Die Region um Azaz und Cerablus, wo nach Ahmet Davutoğlu ein Teil der syrischen Flüchtenden konzentriert werden soll, entspricht der Pufferzone, die das türkische Regime der Muslimbrüder gegenüber den US-Amerikanern und Europäern einfordert. Die noch zu anrüchige Jabhat al-Nusra, die offizielle Filiale von al-Qaida in der syrische Hölle, übertrug inzwischen die Kontrolle einiger ihrer Territorien an die Sultan Murad Brigade, die in den Koalitionen „Fatah Halab“ und „Ansar al-Sharia“ mit al-Nusra, Ahrar al-Sham, Jaysh al-Islam, Faylaq al-Sham sowie weiteren islamistischen Brigaden kooperiert. Vereint drohen sie im Moment den YPG-kontrollierten Distrikt Sheikh Maqsood im nördlichen Halab auszuhungern. In einer Fatwa identifiziert die Fatah Halab die YPG als Kuffar, als „Ungläubige“.

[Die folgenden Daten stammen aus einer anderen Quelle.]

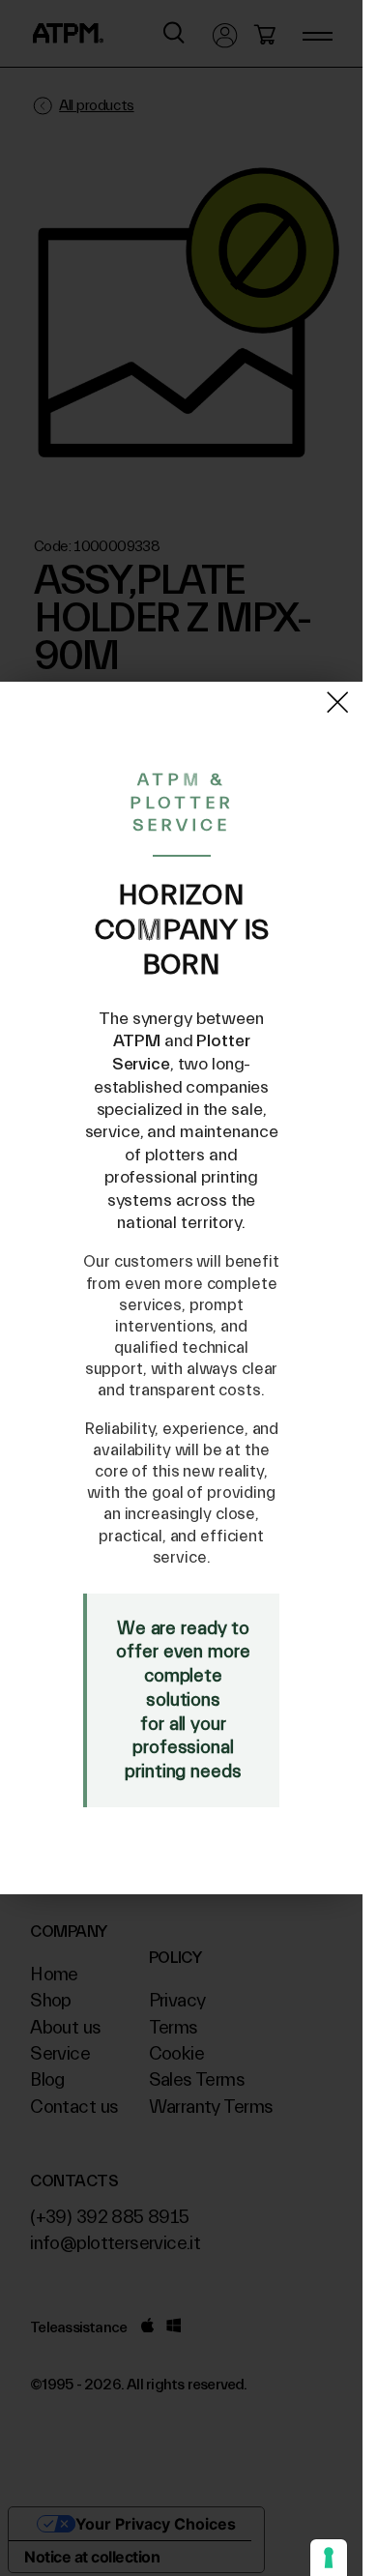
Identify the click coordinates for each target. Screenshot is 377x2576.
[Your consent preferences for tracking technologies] (328, 2557)
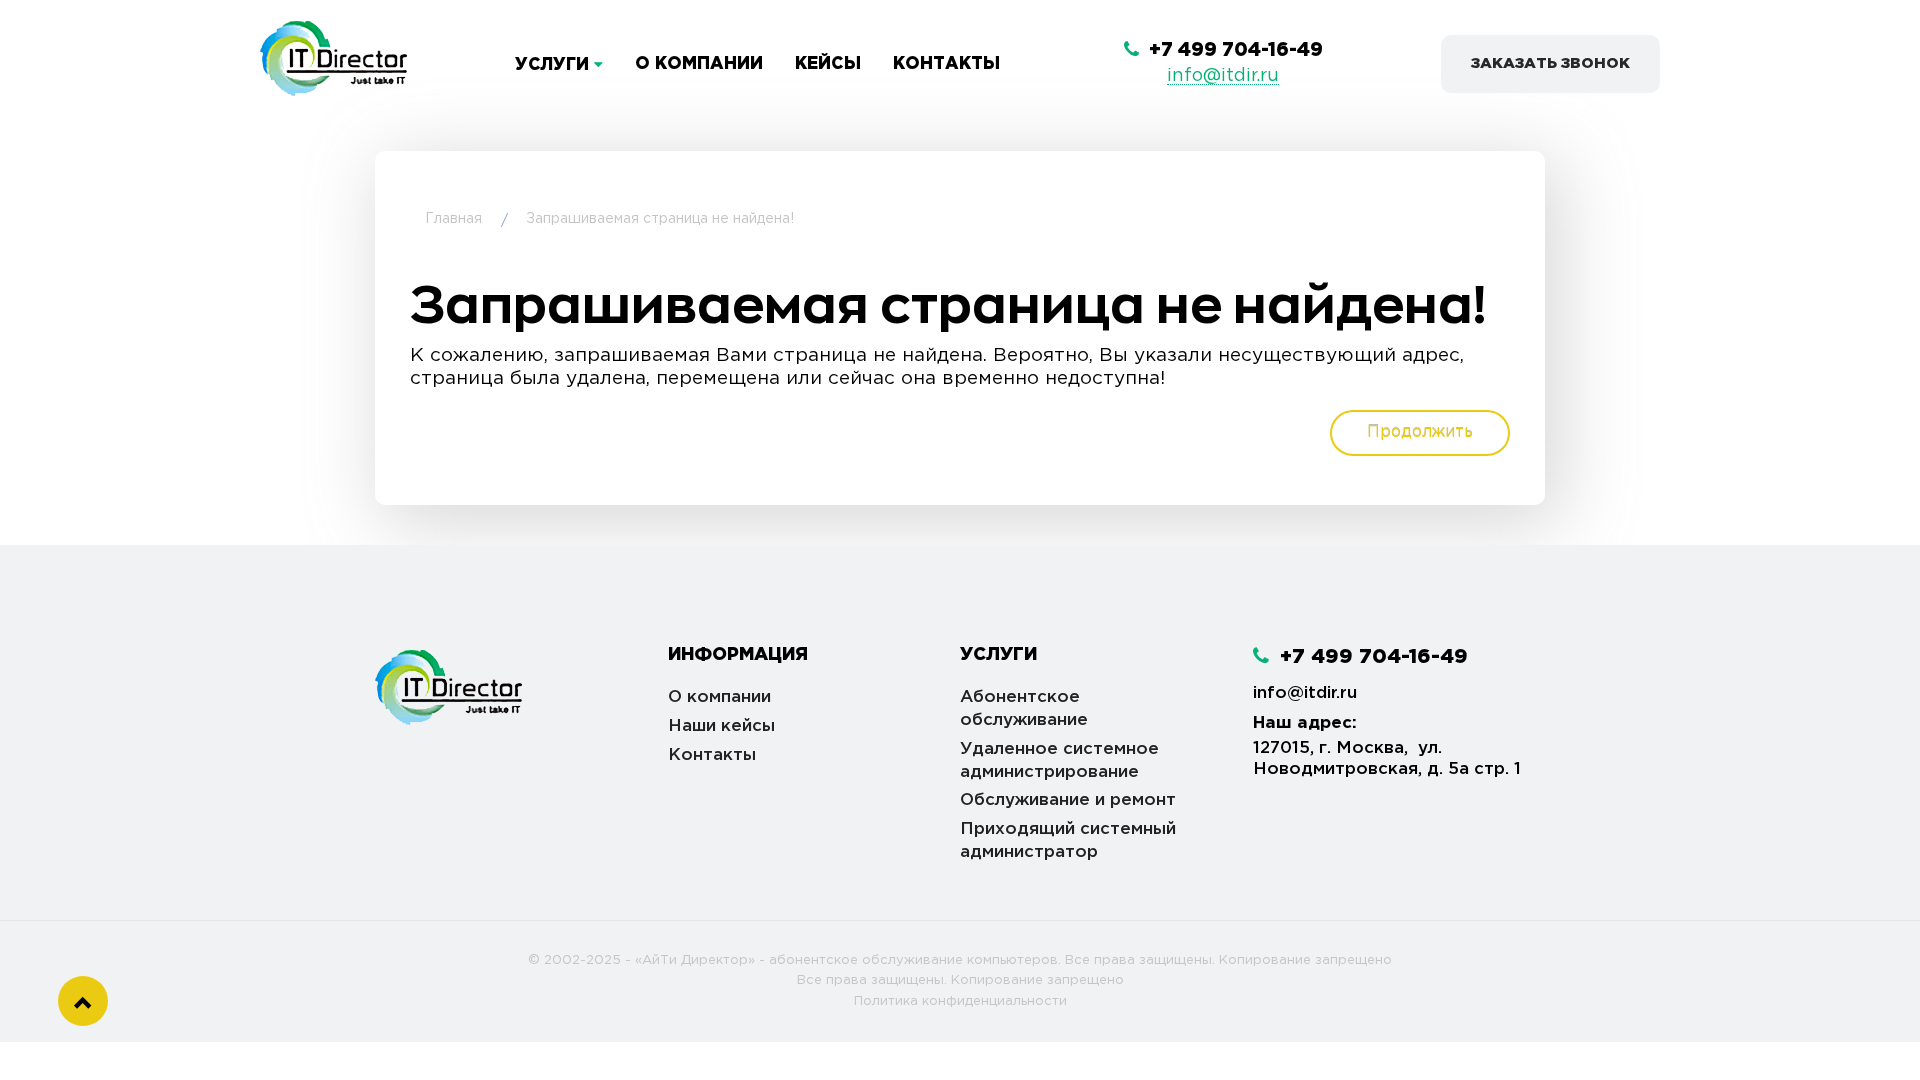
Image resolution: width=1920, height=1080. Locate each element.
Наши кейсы (721, 726)
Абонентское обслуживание (1024, 709)
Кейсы (828, 64)
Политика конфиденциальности (960, 1001)
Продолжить (1420, 432)
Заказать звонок (1550, 63)
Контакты (946, 64)
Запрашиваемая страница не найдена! (660, 219)
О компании (699, 64)
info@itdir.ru (1223, 76)
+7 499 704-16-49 (1233, 50)
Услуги (554, 65)
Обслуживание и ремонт (1068, 800)
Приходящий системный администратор (1068, 841)
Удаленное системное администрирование (1059, 761)
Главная (453, 219)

Neben den Turkmenen-Brigaden sind Ahrar al-Sham, Jaysh al-Islam und Faylaq al-Sham die zentralen Kooperationspartner des Regimes der türkischen Muslimbrüder. Jaysh al-Islam und Jaysh al-Mujahedeen haben der Türkei ihre konkrete Solidarität wider der „Ungläubigen“ der PKK ausgesprochen, Ahrar al-Sham schloss sich der Forderung nach einer Pufferzone an, die YPG und Daʿesh aussperren soll. Die Ideologie dieser Nationaljihadisten integriert sich in den nicht nur kolportierten Schlafruf „Christen nach Beirut, Alawiten ins Grab“. Zahran Alloush, Kommandant der Jaysh al-Islam, propagierte noch zu Ramadan 2013 die Reinigung Syriens von den „Rafida“, „den Ablehnenden“ wie die Angehörigen der Shiah verächtlich genannt werden, von „Nusairiern“, die von der Assad-Despotie in Geiselhaft gehaltene religiöse Minorität der Alawiten, sowie von „Feueranbetern“, den Zoroastriern. Die religiöse Minorität der Alawiten, so Alloush, sei ungläubiger als Juden und Christen, was ihn nicht davon abhält, Konkurrenten innerhalb des Islams als Juden zu enttarnen. Inzwischen hat Alloush seine Rhetorik ein wenig abgeschwächt - auch die Jaysh al-Islam kalkuliert im Schatten von Daʿesh auf eine Funktion bei der 'Stabilisierung' Syriens.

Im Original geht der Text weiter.